Saved data entries
━━━━
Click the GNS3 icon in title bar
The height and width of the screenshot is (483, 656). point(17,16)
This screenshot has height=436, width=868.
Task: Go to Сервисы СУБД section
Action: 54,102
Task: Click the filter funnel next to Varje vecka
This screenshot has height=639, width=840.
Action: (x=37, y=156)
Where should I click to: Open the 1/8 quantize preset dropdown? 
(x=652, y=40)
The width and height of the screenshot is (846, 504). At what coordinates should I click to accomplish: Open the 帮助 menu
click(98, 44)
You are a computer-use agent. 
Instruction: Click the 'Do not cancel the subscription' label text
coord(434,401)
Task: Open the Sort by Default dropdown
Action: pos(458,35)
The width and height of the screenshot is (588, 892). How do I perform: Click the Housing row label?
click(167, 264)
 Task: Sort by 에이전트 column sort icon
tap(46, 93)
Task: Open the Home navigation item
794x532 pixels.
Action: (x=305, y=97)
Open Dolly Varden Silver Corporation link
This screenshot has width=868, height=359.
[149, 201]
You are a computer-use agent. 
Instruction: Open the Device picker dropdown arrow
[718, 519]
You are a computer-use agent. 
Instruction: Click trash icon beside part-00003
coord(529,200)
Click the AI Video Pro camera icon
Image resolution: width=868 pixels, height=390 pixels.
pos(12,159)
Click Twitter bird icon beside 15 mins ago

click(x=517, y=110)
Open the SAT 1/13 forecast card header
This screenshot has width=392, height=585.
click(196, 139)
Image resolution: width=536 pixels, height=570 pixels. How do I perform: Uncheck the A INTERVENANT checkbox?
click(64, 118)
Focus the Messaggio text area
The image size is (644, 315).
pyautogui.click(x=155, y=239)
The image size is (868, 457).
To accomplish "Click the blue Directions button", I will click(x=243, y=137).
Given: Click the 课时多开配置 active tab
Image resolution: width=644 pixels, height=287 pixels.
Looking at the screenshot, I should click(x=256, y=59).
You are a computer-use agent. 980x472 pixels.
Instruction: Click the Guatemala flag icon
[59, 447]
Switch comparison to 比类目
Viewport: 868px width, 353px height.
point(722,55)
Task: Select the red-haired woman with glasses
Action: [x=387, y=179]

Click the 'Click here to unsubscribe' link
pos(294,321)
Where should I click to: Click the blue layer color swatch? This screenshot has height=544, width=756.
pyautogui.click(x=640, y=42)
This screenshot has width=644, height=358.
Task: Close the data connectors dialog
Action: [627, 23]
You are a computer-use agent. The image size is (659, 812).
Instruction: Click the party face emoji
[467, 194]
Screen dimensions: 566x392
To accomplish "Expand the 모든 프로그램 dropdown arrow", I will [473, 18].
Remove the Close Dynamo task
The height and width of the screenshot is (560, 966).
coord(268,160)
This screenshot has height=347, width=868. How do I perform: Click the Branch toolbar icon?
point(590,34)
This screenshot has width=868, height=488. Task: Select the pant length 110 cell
━━━━
* EXERCISE PROMPT
Please reproduce the records above in their entirety, exactly as given.

* EXERCISE SOLUTION
Click the GNS3 icon in title bar
The height and width of the screenshot is (483, 656). point(17,16)
This screenshot has height=436, width=868.
Task: Go to Сервисы СУБД section
Action: 54,102
Task: Click the filter funnel next to Varje vecka
This screenshot has height=639, width=840.
Action: (x=37, y=156)
Where should I click to: Open the 1/8 quantize preset dropdown? 
(x=652, y=40)
The width and height of the screenshot is (846, 504). At what coordinates should I click to accomplish: Open the 帮助 menu
click(98, 44)
You are a computer-use agent. 
Instruction: Click the 'Do not cancel the subscription' label text
coord(434,401)
Task: Open the Sort by Default dropdown
Action: pos(458,35)
The width and height of the screenshot is (588, 892). How do I perform: Click the Housing row label?
click(167, 264)
 Task: Sort by 에이전트 column sort icon
tap(46, 93)
Task: Open the Home navigation item
794x532 pixels.
Action: (x=305, y=97)
Open Dolly Varden Silver Corporation link
This screenshot has width=868, height=359.
[149, 201]
You are a computer-use agent. 
Instruction: Open the Device picker dropdown arrow
[718, 519]
You are a computer-use agent. 
Instruction: Click trash icon beside part-00003
coord(529,200)
Click the AI Video Pro camera icon
Image resolution: width=868 pixels, height=390 pixels.
pos(12,159)
Click Twitter bird icon beside 15 mins ago

click(x=517, y=110)
Open the SAT 1/13 forecast card header
This screenshot has width=392, height=585.
click(196, 139)
Image resolution: width=536 pixels, height=570 pixels. How do I perform: Uncheck the A INTERVENANT checkbox?
click(64, 118)
Focus the Messaggio text area
The image size is (644, 315).
pyautogui.click(x=155, y=239)
The image size is (868, 457).
To accomplish "Click the blue Directions button", I will click(x=243, y=137).
Given: Click the 课时多开配置 active tab
Image resolution: width=644 pixels, height=287 pixels.
Looking at the screenshot, I should click(x=256, y=59).
You are a computer-use agent. 980x472 pixels.
Instruction: Click the Guatemala flag icon
[59, 447]
Switch comparison to 比类目
Viewport: 868px width, 353px height.
point(722,55)
Task: Select the red-haired woman with glasses
Action: [x=387, y=179]

Click the 'Click here to unsubscribe' link
pos(294,321)
Where should I click to: Click the blue layer color swatch? This screenshot has height=544, width=756.
pyautogui.click(x=640, y=42)
This screenshot has width=644, height=358.
Task: Close the data connectors dialog
Action: [627, 23]
You are a computer-use agent. The image size is (659, 812).
Instruction: Click the party face emoji
[467, 194]
Screen dimensions: 566x392
To accomplish "Expand the 모든 프로그램 dropdown arrow", I will [473, 18].
Remove the Close Dynamo task
The height and width of the screenshot is (560, 966).
coord(268,160)
This screenshot has height=347, width=868. How do I perform: Click the Branch toolbar icon?
point(590,34)
This screenshot has width=868, height=488. Task: Select the pant length 110 cell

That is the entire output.